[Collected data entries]
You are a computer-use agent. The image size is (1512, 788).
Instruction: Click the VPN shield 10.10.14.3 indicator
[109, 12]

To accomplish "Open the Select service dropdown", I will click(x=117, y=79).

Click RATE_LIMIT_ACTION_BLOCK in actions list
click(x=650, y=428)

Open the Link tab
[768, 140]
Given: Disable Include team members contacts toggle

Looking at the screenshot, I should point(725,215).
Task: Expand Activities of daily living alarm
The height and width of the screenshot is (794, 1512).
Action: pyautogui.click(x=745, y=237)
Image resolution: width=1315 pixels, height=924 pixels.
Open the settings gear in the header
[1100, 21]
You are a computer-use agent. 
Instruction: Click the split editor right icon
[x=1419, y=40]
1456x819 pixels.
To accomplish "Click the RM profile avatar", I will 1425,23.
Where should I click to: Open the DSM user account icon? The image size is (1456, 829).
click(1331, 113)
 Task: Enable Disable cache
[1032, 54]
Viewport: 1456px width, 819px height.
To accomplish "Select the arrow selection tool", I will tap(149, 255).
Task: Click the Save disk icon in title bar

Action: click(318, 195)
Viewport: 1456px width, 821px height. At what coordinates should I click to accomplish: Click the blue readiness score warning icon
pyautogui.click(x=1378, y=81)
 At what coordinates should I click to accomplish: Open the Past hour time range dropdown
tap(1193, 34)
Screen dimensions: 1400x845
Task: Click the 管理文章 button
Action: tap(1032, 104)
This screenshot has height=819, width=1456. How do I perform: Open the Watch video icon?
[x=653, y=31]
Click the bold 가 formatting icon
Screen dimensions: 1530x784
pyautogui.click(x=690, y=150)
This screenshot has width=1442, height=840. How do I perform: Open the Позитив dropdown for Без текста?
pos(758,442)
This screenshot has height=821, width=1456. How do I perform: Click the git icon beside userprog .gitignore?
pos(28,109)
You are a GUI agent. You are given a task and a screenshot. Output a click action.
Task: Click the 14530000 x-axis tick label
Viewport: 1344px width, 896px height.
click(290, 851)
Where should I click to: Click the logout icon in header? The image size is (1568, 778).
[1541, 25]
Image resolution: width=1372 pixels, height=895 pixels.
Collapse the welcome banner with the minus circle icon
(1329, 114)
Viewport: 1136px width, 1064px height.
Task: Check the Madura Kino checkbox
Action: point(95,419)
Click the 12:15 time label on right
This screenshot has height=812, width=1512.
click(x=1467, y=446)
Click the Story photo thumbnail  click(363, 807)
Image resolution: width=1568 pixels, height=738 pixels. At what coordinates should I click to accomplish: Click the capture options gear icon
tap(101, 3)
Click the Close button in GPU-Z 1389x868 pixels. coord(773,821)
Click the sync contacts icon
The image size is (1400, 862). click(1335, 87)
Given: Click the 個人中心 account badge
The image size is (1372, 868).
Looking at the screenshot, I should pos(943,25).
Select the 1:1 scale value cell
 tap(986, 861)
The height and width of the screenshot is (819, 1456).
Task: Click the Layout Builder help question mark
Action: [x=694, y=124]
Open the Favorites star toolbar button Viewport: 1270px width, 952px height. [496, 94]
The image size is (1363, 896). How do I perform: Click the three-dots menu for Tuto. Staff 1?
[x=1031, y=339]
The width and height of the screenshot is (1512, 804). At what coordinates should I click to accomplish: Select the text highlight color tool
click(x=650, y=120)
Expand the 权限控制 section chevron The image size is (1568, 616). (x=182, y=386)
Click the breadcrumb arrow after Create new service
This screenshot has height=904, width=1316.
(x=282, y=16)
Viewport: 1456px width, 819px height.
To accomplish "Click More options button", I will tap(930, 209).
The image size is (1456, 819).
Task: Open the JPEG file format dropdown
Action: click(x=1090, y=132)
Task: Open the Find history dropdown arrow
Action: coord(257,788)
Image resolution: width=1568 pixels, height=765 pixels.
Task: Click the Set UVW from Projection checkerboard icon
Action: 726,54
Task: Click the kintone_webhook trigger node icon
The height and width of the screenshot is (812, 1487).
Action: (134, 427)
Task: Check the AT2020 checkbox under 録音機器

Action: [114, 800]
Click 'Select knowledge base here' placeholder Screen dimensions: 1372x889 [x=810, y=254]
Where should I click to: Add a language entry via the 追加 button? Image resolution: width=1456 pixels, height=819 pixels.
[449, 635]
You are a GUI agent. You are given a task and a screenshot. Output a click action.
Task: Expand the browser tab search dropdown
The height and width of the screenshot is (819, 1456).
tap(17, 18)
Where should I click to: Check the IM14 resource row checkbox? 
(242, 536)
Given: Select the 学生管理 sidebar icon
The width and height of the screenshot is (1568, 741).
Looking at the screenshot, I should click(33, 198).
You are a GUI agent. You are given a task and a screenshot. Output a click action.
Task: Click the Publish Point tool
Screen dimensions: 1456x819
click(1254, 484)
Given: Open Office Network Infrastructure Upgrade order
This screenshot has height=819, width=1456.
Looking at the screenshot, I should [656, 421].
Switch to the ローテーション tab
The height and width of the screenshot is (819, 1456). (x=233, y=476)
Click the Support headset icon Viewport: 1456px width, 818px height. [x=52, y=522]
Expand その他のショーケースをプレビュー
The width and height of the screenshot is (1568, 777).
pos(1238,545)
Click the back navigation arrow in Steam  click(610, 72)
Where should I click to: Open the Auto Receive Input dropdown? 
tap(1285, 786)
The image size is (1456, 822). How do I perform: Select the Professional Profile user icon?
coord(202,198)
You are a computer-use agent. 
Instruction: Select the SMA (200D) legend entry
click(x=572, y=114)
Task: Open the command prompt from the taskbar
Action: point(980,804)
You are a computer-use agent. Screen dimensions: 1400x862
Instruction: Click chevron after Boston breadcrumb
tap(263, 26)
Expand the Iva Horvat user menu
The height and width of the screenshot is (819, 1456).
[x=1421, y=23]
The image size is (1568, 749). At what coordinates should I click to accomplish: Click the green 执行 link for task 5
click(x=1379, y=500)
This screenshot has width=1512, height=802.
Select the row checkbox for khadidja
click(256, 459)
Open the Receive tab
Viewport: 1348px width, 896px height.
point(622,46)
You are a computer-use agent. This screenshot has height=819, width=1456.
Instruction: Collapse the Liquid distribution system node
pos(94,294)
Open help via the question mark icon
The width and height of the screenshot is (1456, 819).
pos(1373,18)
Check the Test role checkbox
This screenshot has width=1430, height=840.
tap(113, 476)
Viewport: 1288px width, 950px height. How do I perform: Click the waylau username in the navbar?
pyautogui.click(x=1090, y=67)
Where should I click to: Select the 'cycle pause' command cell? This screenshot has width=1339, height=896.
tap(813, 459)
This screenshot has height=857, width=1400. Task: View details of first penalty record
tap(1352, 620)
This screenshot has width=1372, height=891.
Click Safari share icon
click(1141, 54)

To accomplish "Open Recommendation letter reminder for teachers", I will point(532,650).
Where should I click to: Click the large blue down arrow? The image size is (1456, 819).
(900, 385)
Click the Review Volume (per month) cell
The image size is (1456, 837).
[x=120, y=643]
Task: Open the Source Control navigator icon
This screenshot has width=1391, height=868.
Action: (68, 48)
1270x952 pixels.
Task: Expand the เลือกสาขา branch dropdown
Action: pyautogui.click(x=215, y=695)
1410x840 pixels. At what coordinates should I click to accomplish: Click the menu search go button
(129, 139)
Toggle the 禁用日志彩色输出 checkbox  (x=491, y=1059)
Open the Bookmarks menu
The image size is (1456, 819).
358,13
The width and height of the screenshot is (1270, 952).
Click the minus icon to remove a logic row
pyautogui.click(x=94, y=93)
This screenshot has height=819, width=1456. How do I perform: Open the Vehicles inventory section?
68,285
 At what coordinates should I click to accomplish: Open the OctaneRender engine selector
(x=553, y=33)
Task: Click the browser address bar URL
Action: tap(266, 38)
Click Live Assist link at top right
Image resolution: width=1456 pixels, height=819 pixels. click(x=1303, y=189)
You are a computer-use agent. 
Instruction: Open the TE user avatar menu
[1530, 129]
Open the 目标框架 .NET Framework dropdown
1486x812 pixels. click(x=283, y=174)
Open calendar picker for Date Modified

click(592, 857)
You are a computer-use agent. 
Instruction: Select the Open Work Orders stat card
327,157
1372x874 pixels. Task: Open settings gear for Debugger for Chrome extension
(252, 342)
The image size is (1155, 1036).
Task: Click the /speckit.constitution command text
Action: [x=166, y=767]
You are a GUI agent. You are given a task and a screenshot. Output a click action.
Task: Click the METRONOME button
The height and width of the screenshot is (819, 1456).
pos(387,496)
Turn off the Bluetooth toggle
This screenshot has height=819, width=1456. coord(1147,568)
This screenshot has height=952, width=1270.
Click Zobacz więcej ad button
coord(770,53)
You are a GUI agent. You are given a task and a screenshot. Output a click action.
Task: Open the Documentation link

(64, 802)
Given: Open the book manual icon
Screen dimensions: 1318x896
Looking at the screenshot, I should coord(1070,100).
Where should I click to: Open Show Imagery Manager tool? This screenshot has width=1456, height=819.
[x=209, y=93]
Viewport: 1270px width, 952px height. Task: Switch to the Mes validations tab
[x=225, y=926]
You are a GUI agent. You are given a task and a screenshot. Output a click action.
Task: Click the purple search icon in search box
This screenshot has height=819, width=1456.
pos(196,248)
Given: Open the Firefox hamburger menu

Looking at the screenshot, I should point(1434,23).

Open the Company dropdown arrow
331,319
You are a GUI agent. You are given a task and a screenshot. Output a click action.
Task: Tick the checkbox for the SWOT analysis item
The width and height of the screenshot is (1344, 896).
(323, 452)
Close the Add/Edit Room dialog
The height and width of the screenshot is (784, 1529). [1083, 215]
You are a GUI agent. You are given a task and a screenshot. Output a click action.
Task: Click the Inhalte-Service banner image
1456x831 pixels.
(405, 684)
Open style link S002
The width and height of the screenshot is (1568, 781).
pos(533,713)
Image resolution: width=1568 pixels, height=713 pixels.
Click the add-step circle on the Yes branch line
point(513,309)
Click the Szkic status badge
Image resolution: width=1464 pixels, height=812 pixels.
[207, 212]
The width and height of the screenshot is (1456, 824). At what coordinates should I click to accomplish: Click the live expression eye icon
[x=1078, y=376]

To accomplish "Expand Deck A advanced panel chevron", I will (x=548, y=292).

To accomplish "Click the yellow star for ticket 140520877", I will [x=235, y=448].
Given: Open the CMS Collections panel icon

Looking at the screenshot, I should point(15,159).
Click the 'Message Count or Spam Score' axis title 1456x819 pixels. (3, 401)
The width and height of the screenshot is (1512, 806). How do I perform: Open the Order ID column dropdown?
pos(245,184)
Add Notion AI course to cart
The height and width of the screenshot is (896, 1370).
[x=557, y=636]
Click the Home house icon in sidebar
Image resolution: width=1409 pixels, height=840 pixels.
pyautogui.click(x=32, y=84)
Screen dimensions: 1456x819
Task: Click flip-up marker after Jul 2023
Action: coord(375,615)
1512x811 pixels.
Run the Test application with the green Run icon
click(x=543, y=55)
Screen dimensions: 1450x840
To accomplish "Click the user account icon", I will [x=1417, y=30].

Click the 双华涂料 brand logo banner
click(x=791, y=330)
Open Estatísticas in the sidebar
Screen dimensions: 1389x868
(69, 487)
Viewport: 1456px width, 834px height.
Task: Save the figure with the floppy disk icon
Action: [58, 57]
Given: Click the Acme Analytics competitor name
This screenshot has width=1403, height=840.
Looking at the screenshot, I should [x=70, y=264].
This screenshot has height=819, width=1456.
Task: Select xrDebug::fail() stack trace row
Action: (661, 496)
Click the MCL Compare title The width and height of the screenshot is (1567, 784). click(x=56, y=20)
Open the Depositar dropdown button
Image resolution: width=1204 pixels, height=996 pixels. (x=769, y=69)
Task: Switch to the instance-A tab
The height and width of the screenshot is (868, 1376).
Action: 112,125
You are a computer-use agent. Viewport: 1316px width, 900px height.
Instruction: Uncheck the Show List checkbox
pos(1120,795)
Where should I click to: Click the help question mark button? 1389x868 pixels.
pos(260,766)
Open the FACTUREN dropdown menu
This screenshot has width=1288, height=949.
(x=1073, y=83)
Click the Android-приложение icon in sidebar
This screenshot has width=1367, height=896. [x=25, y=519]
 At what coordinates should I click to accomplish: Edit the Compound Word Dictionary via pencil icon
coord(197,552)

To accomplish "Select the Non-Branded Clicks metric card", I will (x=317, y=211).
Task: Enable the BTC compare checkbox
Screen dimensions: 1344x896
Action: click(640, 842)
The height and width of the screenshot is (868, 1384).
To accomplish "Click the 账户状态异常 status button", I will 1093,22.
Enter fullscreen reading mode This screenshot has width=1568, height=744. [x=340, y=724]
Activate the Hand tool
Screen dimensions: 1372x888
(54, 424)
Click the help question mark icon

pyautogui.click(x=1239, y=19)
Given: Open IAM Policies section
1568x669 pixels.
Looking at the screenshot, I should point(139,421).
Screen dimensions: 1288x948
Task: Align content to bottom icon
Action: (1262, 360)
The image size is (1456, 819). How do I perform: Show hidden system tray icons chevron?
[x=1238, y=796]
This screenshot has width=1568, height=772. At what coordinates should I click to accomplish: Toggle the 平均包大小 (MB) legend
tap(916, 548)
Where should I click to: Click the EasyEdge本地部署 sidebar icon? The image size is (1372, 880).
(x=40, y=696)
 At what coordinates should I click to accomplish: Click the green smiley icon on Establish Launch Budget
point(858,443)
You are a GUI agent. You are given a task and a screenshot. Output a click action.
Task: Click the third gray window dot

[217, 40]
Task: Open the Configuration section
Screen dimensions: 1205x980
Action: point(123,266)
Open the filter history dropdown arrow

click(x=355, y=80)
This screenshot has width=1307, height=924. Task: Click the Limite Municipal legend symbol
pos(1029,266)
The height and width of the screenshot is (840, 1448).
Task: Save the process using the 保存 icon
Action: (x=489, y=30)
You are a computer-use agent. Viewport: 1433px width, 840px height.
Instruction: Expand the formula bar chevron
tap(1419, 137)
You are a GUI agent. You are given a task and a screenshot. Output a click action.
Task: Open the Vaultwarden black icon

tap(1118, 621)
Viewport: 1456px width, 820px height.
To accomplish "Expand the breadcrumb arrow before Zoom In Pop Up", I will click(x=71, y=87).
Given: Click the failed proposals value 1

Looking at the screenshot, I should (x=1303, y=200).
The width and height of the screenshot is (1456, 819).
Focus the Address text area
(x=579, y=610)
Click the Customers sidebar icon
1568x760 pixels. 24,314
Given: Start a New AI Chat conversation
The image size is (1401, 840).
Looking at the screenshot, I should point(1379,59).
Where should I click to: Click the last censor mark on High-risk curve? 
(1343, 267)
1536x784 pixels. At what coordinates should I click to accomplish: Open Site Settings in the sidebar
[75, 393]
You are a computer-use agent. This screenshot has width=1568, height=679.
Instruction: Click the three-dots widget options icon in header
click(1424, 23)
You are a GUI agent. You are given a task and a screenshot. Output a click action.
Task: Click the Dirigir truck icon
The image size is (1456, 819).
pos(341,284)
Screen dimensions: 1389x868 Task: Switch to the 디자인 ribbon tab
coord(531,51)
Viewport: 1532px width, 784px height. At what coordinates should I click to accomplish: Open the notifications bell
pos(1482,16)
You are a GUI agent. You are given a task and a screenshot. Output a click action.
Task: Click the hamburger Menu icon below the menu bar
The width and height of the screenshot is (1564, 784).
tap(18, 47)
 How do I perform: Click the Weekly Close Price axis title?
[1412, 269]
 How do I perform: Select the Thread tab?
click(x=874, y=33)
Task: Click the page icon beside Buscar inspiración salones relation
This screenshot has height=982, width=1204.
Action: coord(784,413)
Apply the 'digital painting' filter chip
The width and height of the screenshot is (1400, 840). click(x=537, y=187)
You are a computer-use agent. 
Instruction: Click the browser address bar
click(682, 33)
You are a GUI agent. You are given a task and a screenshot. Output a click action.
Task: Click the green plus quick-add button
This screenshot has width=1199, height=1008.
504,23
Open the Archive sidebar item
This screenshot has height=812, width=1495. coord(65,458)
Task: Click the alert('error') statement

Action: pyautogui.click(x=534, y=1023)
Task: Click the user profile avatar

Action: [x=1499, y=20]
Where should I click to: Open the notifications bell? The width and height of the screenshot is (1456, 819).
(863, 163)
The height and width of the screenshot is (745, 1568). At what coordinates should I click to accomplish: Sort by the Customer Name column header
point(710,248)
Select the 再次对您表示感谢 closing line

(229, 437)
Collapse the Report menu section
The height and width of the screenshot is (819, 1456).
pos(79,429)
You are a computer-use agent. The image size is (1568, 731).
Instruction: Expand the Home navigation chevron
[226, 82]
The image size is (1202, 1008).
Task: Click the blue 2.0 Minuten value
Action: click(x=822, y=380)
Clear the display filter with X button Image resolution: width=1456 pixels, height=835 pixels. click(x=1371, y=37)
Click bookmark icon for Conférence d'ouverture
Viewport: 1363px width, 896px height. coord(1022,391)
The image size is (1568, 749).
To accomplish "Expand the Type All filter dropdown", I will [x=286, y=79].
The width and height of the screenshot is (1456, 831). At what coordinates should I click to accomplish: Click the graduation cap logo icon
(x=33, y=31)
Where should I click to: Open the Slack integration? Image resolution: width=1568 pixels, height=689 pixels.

**Exercise brief:**
Report only the number of lines, among the records above, that contain the word "label".

**Solved problem:**
2